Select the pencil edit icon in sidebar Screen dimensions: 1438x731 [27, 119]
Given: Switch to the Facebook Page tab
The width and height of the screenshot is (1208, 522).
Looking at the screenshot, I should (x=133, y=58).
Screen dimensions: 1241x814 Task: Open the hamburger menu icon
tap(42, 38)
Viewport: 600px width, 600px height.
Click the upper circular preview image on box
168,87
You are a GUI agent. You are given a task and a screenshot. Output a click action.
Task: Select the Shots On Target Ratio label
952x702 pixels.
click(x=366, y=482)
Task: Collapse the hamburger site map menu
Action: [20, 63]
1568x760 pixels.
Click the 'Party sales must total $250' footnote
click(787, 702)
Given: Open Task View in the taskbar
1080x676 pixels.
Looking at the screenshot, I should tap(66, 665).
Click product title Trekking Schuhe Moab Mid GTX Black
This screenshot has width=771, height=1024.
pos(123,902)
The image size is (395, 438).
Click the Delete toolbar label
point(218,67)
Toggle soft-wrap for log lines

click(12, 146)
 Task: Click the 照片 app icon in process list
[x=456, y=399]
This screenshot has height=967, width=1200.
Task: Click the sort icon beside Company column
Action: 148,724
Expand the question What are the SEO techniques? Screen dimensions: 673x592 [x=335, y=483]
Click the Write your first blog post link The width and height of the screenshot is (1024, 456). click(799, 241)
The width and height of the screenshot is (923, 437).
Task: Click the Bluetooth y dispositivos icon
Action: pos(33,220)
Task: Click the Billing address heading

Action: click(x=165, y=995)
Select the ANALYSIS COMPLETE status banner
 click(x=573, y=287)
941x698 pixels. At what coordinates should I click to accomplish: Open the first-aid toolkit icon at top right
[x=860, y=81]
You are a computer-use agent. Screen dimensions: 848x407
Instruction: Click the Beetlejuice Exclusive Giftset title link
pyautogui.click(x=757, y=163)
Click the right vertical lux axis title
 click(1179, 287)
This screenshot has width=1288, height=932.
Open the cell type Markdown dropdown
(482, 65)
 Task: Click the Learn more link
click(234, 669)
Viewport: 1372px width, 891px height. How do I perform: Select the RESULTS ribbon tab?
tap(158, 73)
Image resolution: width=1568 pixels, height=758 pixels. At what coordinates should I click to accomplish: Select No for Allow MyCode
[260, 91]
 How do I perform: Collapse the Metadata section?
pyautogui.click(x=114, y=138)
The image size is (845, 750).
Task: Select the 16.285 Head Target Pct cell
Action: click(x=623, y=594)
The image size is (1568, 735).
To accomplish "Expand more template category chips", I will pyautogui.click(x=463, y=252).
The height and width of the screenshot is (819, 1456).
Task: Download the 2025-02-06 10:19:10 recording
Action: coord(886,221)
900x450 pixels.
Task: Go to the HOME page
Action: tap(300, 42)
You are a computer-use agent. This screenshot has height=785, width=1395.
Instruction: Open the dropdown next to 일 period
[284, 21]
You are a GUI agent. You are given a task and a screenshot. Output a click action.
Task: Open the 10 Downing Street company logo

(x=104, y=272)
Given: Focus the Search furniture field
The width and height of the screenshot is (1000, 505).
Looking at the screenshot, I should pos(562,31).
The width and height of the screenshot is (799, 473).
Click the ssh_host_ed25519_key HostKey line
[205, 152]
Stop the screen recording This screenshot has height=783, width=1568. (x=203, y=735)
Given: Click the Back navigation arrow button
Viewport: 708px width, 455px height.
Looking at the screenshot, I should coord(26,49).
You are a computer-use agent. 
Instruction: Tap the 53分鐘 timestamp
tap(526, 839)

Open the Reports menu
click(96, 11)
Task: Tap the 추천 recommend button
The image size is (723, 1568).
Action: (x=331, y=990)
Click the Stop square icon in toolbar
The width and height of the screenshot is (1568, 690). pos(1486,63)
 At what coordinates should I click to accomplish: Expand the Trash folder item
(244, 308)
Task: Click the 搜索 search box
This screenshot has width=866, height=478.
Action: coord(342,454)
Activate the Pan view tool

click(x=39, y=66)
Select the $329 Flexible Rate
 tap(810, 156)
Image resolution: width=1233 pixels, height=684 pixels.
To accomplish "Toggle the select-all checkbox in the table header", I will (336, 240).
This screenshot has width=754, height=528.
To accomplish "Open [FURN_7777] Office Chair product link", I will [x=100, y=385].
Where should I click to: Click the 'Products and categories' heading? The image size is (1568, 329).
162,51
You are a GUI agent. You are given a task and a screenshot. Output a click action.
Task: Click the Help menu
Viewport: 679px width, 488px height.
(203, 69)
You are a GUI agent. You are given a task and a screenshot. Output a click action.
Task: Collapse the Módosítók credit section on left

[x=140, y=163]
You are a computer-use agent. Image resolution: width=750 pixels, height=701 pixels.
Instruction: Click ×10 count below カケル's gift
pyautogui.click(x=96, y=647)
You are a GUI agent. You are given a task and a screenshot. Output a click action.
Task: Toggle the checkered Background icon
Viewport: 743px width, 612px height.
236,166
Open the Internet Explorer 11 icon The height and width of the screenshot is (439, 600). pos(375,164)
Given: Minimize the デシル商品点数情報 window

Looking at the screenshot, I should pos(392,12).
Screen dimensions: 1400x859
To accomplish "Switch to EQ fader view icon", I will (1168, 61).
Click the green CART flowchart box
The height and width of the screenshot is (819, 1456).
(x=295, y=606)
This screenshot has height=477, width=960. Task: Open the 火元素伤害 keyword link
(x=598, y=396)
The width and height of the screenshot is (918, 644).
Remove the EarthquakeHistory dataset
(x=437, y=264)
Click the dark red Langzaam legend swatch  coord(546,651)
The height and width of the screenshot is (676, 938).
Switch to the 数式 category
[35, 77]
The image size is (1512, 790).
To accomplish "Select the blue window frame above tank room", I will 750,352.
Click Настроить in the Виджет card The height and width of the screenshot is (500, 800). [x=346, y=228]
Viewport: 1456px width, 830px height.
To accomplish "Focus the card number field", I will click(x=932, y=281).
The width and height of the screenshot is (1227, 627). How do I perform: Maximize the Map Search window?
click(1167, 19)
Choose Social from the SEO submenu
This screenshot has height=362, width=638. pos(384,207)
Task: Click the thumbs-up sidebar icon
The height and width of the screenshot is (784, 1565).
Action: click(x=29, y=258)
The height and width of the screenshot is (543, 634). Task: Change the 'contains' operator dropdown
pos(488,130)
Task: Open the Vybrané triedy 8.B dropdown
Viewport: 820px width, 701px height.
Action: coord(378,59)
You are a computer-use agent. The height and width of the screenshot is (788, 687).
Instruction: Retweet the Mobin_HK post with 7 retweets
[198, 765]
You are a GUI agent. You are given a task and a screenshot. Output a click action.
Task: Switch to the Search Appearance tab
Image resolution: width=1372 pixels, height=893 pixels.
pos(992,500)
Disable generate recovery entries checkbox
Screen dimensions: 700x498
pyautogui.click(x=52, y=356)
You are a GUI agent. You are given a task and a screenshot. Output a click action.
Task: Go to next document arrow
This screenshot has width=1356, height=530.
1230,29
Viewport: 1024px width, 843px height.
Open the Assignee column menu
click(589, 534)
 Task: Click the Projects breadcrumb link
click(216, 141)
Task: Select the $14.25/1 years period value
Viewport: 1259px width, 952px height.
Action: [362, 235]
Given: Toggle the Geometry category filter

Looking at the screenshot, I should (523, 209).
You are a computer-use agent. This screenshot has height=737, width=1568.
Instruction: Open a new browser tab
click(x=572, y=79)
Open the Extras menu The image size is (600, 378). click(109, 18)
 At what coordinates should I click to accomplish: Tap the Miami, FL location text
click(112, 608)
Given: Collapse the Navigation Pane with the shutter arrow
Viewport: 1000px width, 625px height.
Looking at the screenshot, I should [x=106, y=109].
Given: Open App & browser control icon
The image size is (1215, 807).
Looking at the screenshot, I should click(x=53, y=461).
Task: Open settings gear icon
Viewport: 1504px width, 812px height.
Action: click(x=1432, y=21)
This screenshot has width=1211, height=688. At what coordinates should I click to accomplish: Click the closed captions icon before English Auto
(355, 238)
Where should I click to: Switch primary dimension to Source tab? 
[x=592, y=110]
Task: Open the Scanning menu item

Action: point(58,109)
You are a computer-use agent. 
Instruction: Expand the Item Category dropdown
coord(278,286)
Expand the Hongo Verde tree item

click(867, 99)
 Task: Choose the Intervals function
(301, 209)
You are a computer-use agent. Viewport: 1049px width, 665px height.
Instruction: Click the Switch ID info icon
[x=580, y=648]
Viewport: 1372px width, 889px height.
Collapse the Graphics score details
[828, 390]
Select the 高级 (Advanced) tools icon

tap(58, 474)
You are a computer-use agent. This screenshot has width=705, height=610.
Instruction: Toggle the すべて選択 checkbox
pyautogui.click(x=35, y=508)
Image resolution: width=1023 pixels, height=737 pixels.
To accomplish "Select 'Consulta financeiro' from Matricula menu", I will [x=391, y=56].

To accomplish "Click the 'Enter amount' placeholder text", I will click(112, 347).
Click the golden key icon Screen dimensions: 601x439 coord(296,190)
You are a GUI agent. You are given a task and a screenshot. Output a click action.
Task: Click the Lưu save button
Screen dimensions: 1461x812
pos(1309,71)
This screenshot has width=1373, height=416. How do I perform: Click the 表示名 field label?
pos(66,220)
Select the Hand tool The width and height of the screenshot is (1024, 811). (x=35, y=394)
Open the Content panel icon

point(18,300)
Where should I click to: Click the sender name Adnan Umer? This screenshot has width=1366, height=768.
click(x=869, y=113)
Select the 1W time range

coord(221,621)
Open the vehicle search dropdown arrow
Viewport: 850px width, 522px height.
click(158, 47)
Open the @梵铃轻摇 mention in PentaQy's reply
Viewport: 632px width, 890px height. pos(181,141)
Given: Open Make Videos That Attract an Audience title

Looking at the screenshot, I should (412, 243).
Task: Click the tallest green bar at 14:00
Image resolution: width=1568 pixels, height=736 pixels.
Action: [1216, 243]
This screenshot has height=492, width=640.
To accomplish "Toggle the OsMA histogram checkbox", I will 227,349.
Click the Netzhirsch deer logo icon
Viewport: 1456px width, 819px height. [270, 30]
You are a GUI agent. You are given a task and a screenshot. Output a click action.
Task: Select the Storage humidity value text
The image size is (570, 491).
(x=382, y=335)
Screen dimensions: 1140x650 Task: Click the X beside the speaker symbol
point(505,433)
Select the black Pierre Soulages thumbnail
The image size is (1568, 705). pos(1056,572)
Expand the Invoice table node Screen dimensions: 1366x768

···

- [Aim of the exercise]:
Rewrite the part of the material that opens with the line containing "The height and width of the screenshot is (676, 938)." and closes with the line containing "I will 750,352.", substituting "tab" for "category" and leaving everything else the same.

- [Answer to this problem]:
The height and width of the screenshot is (676, 938).
Switch to the 数式 tab
[35, 77]
The image size is (1512, 790).
To accomplish "Select the blue window frame above tank room", I will 750,352.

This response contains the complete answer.